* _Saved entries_
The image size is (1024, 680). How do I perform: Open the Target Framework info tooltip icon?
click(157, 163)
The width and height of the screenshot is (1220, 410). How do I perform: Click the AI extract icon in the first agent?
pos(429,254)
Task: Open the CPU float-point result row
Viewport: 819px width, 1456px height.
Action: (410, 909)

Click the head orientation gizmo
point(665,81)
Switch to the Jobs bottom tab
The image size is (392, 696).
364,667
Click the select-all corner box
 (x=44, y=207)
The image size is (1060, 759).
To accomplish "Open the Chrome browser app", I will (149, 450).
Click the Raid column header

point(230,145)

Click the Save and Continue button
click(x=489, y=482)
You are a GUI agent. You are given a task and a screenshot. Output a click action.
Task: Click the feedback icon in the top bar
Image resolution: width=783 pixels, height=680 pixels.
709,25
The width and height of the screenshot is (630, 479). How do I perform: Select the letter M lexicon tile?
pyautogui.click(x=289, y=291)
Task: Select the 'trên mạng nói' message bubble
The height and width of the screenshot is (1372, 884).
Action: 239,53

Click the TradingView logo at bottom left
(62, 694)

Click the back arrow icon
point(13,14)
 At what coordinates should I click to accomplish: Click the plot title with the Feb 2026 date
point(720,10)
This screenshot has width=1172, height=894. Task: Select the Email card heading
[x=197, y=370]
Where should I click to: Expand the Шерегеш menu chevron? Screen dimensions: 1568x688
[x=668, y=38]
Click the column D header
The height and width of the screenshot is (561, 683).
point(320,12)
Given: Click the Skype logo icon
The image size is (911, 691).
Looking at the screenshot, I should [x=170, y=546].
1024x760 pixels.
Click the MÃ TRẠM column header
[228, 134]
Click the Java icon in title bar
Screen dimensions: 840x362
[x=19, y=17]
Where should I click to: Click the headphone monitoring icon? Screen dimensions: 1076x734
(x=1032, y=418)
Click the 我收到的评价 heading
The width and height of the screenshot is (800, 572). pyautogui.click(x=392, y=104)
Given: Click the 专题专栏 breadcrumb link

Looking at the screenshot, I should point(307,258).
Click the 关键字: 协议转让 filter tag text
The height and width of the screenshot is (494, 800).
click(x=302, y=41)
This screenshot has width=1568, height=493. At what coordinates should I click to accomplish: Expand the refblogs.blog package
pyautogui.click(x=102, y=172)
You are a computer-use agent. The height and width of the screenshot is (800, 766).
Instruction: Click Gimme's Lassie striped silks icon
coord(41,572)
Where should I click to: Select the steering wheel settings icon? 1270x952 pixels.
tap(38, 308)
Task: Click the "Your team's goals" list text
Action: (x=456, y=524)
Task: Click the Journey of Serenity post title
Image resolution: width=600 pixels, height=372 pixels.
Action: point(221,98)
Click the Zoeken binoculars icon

* _To do_
Look for the line that contains "Image resolution: width=600" in the entries above. Set it down, along with all later lines, exactly as written.

* _Result of the exercise_
Image resolution: width=600 pixels, height=372 pixels.
Action: point(221,98)
Click the Zoeken binoculars icon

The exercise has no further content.